The molarity of $\text{HCl}$ solution is $6.00M$.

This means that $1\text{L}$ of the solution contains six moles.

So, the volume of the solution is $1\text{L}$.

The relation between $\text{L}$ and $\text{mL}$ is shown below.

$\text{1}\text{L}=\text{1000}\text{mL}$

The density of $\text{HCl}$ solution is $1.10\text{g}/\text{mL}$.

Substitute the value of density and volume in equation (1).

$\begin{array}{rll}1.10\text{g}/\text{mL}& =& \frac{\text{Mass}}{1\text{L}}\\ \text{Mass}& =& 1.10\text{g}/\text{mL}\times 1000\text{mL}\\ & =& 1100\text{g}\end{array}$

Therefore, the mass of the solution is $1100\text{g}$.

The formula of $\text{mass}/\text{mass}$ percent is given below.

$\text{Mass}/\text{mass}\text{percent}=\frac{\text{Mass of solute}}{\text{Mass of solution}}\times 100\%$ …(2)

The molar mass of $\text{HCl}$ is $36.6\text{ g}{\text{mol}}^{-1}$.

The mass of $1$ mole of $\text{HCl}$ is $36.6\text{ g}$.

The mass of $6$ moles of $\text{HCl}$ is calculated as shown below.

$\begin{array}{rll}\text{Mass}\text{of}\text{solute}& =& 6\times 36.46\text{g}\\ & =& \text{218}\text{.76}\end{array}$

Substitute the mass of solute and mass of solution in the equation (2).

$\begin{array}{rll}\text{Mass}/\text{mass}\text{percent}& =& \frac{\text{218}\text{.76}}{1100\text{g}}\times 100\%\\ & =& 19.9\%\end{array}$

The $\text{mass}/\text{mass}$ percent of $6.00M\text{ HCl}$ solution is $19.9\%$.

Conclusion

The $\text{mass}/\text{mass}$ percent of $6.00M\text{ HCl}$ solution is $19.9\%$.

Interpretation Introduction

(b)

Interpretation:

The $\text{mass}/\text{mass}$ percent of the $1.00M{\text{ HC}}_2{\text{H}}_3{\text{O}}_2$ is to be calculated.

Concept introduction:

Solution is a homogenous mixture of two or more components. A sample taken from any part of the solution will have the same composition as the rest of the solution. Molarity is defined as the number of moles of solute present in one liter of the solution.

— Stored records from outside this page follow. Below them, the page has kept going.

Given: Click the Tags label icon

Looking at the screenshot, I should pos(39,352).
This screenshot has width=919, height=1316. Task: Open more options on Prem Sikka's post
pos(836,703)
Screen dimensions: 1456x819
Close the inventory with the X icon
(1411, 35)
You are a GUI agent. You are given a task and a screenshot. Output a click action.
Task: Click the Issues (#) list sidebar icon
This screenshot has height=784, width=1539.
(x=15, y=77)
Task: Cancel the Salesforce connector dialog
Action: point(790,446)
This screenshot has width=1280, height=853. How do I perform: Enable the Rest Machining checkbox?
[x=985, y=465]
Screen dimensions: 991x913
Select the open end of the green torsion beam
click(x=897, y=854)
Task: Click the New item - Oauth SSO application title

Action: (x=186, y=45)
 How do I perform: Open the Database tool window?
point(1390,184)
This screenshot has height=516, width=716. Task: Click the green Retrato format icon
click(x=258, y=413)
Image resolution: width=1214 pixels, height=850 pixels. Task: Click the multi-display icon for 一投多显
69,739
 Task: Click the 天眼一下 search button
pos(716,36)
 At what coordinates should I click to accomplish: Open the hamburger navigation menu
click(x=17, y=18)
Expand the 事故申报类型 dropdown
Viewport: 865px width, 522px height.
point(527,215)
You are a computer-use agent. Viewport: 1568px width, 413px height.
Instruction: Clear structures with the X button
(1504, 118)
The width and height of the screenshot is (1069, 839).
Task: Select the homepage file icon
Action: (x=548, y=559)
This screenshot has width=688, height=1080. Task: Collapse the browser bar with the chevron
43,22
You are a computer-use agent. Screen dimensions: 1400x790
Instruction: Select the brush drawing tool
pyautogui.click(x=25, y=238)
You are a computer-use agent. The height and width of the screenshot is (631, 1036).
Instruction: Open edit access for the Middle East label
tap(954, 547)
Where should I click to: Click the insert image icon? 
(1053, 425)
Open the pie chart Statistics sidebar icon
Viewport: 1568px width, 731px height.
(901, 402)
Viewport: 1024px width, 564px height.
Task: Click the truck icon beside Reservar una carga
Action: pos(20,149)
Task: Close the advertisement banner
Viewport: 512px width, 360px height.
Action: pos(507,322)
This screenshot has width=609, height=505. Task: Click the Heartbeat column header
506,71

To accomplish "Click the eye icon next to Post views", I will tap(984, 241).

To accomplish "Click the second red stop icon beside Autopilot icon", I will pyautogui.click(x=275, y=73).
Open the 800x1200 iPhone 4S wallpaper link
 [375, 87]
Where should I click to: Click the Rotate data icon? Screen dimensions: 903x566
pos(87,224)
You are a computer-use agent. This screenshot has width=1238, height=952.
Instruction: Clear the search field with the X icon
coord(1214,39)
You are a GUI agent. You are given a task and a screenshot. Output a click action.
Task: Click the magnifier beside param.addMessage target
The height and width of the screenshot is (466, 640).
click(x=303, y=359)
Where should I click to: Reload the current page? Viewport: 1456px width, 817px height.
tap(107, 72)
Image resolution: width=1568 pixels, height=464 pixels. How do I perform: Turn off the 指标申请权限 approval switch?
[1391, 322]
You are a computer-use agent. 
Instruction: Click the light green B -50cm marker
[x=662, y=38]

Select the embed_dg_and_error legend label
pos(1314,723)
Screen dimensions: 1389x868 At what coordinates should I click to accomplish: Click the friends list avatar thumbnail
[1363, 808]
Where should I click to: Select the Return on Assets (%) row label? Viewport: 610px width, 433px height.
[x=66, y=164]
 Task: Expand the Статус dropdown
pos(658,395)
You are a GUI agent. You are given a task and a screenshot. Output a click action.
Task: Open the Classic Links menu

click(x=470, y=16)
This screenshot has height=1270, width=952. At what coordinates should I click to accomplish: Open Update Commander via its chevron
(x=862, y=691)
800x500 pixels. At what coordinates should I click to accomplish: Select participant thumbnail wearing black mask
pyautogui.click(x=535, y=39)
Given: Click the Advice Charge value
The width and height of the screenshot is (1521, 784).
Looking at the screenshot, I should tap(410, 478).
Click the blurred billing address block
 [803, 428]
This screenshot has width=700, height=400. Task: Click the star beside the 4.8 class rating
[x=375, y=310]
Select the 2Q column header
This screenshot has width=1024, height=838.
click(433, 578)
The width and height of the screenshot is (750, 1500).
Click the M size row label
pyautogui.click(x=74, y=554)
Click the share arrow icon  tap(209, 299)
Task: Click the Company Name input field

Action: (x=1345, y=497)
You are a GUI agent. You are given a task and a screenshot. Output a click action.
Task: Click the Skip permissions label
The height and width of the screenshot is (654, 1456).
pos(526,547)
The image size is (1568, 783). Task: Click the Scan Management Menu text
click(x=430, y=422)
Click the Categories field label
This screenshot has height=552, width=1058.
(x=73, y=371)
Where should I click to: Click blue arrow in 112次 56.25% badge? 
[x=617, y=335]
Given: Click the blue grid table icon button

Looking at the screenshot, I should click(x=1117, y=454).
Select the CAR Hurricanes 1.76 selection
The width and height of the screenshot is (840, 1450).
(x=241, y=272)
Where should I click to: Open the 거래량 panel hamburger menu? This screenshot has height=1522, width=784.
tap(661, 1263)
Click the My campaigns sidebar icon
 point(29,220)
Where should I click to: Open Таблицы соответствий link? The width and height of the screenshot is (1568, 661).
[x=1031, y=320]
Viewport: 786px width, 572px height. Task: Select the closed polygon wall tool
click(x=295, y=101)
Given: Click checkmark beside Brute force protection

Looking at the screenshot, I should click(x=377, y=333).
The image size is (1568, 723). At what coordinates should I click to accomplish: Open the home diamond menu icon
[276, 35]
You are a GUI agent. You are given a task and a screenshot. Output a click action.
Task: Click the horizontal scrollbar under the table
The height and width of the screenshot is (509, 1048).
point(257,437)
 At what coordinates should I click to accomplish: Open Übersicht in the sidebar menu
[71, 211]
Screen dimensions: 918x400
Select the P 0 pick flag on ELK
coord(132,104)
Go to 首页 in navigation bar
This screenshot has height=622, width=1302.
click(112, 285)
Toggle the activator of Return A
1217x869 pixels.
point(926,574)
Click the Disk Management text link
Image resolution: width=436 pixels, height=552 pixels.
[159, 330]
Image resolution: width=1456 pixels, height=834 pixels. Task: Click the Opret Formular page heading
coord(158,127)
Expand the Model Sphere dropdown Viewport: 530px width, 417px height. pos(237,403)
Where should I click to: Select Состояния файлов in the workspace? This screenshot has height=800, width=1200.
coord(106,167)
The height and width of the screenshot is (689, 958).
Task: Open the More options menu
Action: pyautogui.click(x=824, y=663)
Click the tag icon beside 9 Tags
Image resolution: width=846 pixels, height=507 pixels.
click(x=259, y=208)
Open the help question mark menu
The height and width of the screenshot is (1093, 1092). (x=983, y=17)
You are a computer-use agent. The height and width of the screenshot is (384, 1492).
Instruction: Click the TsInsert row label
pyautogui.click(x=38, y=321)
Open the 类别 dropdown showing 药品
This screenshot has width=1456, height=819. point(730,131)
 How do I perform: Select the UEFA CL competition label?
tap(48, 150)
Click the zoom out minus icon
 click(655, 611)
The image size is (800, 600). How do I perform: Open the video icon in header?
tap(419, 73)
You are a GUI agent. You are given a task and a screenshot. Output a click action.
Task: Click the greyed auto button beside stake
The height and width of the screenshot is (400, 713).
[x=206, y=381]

Mass percent is defined as the mass of the solute in $\text{100}\text{g}$ if the solution.

Answer to Problem 33E

The $\text{mass}/\text{mass}$ percent of $1.00M{\text{ HC}}_2{\text{H}}_3{\text{O}}_2$ solution is $5.95\%$.

Explanation of Solution

The formula of density is shown below.

$\text{Density}=\frac{\text{Mass}}{\text{Volume}}$ …(1)

The molarity of ${\text{HC}}_2{\text{H}}_3{\text{O}}_2$ solution is $1.00M$.

This means that $1\text{L}$ of the solution contains one mole.

So, the volume of the solution is $1\text{L}$.

The relation between $\text{L}$ and $\text{mL}$ is shown below.

$\text{1}\text{L}=\text{1000}\text{mL}$

The density of ${\text{HC}}_2{\text{H}}_3{\text{O}}_2$ solution is $1.01\text{g}/\text{mL}$.

Substitute the value of density and volume in equation (1).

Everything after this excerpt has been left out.